Playwright's version-locked browser paths

Playwright pre-installs browsers at version-specific paths. /ms-playwright/chromium_headless_shell-1208/ for Playwright 1.48. /ms-playwright/chromium_headless_shell-1172/ for a different version. The Playwright pypi package refuses to launch a browser at an unexpected path, because the protocol between the pypi client and the browser changes across versions.

My uv.lock had resolved playwright>=1.48 up to 1.58 at install time. My Dockerfile was still FROM mcr.microsoft.com/playwright/python:v1.48.0-jammy. The pypi client looked for 1.58's browser build; the image had 1.48's. Launch failed on every scan.

The fix is to lock both in a single commit:

apps/audit-api/pyproject.toml
dependencies = [
  "playwright==1.58.0",
  # Dockerfile base image tag must match this version. See Dockerfile comment.
]
# IMPORTANT: tag MUST match the `playwright` version in uv.lock.
FROM mcr.microsoft.com/playwright/python:v1.58.0-jammy AS base

Pin the pypi package, pin the image tag, put them next to each other, bump in lockstep. A floating range plus a pinned image is a time bomb.

The layout-agnostic binary lookup

Lighthouse's chrome-launcher follows CHROME_PATH. I had been pointing it at /ms-playwright/chromium-NNN/chrome-linux/chrome. Playwright 1.58's base image reorganized things: no chrome-linux/, no standalone chrome in some variants, only chrome-headless-shell. The glob returned nothing, the ln -sf silently failed, the scan crashed later when Lighthouse could not spawn Chrome.

Replace the glob with a find that matches any launcher-capable binary:

RUN CHROME_BIN="$(find /ms-playwright -path '*chromium*' -type f \
      \( -name chrome -o -name chrome-headless-shell \) -executable 2>/dev/null | head -1)" \
    && test -n "$CHROME_BIN" \
    && ln -sf "$CHROME_BIN" /usr/local/bin/chrome

test -n "$CHROME_BIN" fails the build loudly if nothing matched.
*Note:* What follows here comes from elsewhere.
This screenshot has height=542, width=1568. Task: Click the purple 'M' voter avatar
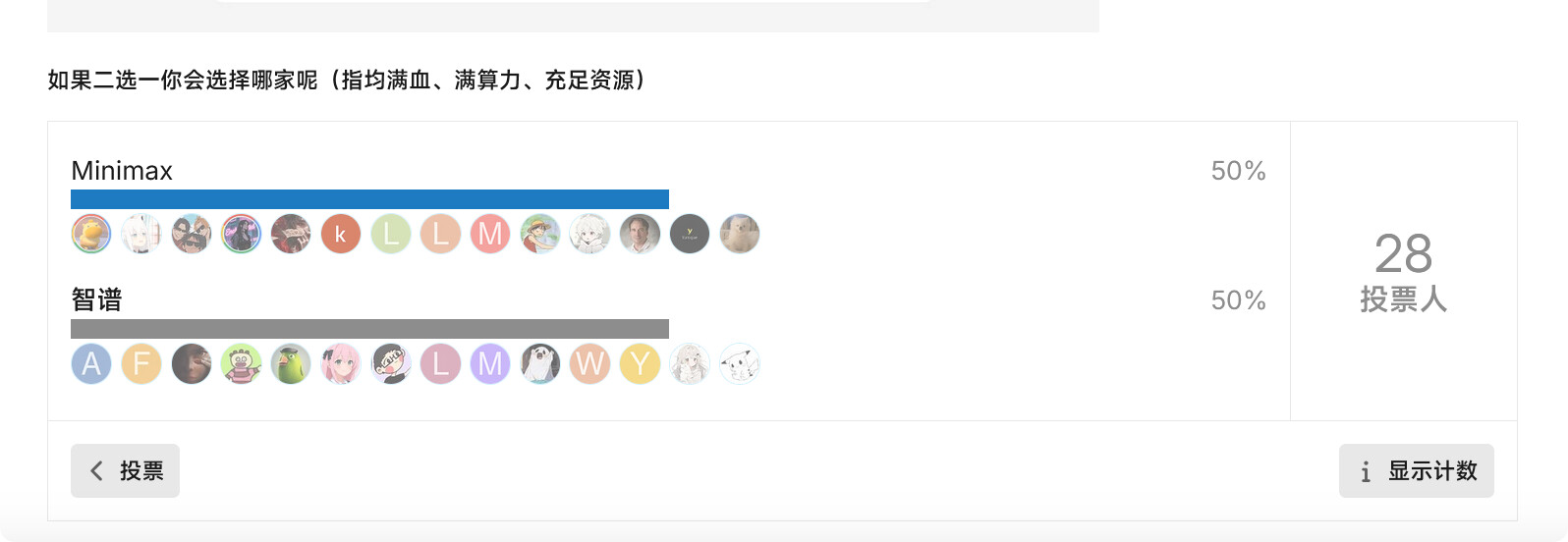point(490,364)
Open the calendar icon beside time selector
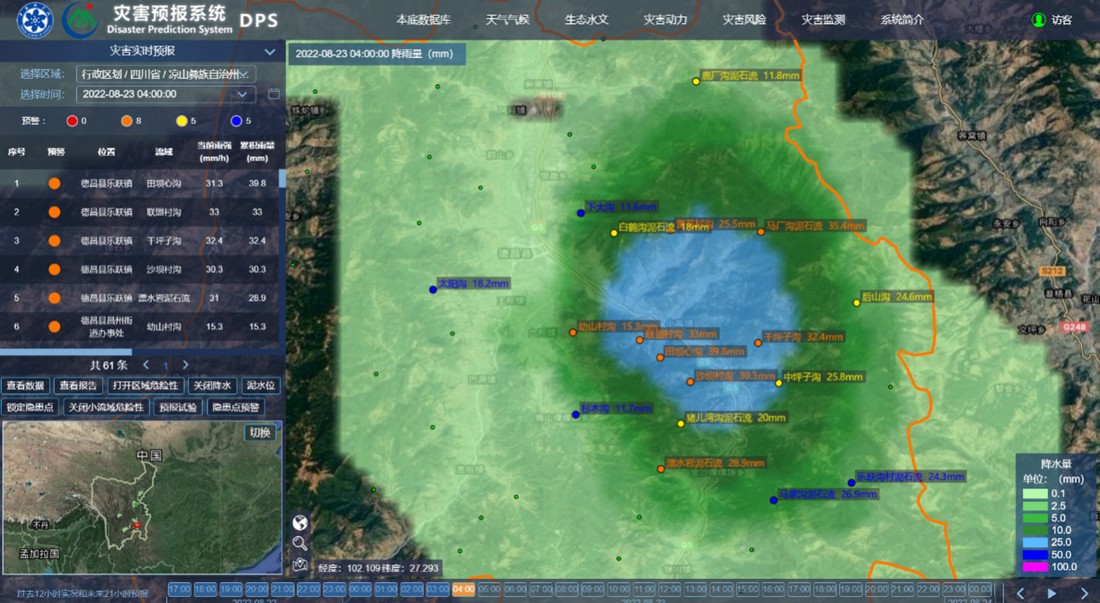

A silent empty glob that produces an empty symlink is a setup that looks fine until runtime; a build that fails when the layout changes is a setup that tells you to look.

Takeaway

Every failure in this chain was visible at build time to someone paying attention. Every one was silent at runtime until the first real request. The pattern across all three generalizable causes is the same: a default that works in isolation (uv picking the newest Python, uv picking the default home, a glob that evaluates to nothing) becomes wrong at the boundary where another system expects a contract. Pin the defaults; validate them in the build; fail loud.